Kendinden başkasını yabancı, kendine düşman gören, ülkesine mesafeli, değerlerine kayıtsız, yerini yurdunu idrak edemeyen, bilinç kayması yaşayan bir nesil normalde bizi rahatsız etmeli değil mi?

Görünen o ki etmiyor. Bu daha da büyük bir problem.

Hep şunu derim; “Bizler batının yıllardır önümüze koyduğu metinleri ezberleyen/ezberlettirilen, ezberledikçe ezilen, ezildikçe mensubiyet duygularını yitiren bir eğitim tezgâhından geçtik.”

Ne yazık ki okullarımız hâlâ bu vazifeyi devam ettirmektedir. Bu ülkenin çocukları CHP zihniyetinin dizayn ettiği Batıcı eğitim sisteminde; bu topraklarda üretilen bilimi, sanatı, teknolojiyi, düşünceyi öğrenemedi.

Tarihinden uzak nesil!

Malazgirt fatihi Muhammed'i, İstanbul fatihi Mehmed'i, Kudüs fatihi Selahaddin'i de kavrayamadı.

Birisi de çıkıp “bu çocuklar tarihlerinden, benliklerinden neden uzaklar, neden derinliksiz, heyecansız, ruhsuz mekteplerimiz var” diye sormadı.

Eğitim, 90 yıldır batıcı, seküler, aydınlanmacı, pozitivist bir temelde işlev görüyor.
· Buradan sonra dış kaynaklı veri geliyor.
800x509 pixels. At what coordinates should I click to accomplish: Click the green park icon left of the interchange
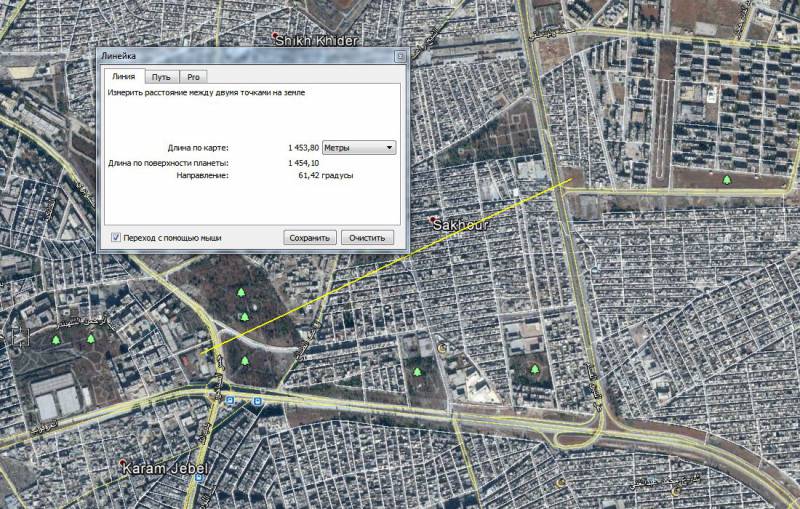[536, 371]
Bu yapı hiç değişmedi. Bugün eğitim alanında adına reform denilen bazı değişiklikler yapıldı ancak eğitimin zihniyeti ve yapısı hiç değişmedi.

Bugün tıp okumak isteyen bir çocuk; İbn-i Sina’yı tanısaydı, onu örnek alsaydı, İbn-i Sina’nın bu toprakların evladı olduğunu bilseydi, bu şuur ve şevk eğitim aracılığıyla kazandırılmış olsaydı, Almanya’ya gidip orada tahsil görüp vatandaşlığına geçmek ister miydi?

Tam da bu noktada eğitim, hem ilim dilinin hem ortak aklın ve vicdanın inşasında hem de millet olma bilincinin aşılanmasında aktif rol oynamalıdır.

Bugün maalesef Türkiye’nin kendine münhasır geliştirdiği bir okul sistemi yok. Oysa bunu başarmak durumundayız. Şahsiyet sahibi gençlerin yetişmesi için buna çok ihtiyaç var.

Bakınız bizler, ahlak, vicdan sahibi, özgürlüğe kıymet veren ve sürekli alışılmışın dışında yeni metotların peşinden koşan köklü bir ilim-irfan kültürünün son halkasıyız. Ne var ki bu zihni melekelerimizi yitirmişçesine alışılmışın dışına bir türlü çıkamıyor ve yeni değer kalıpları üretemiyoruz.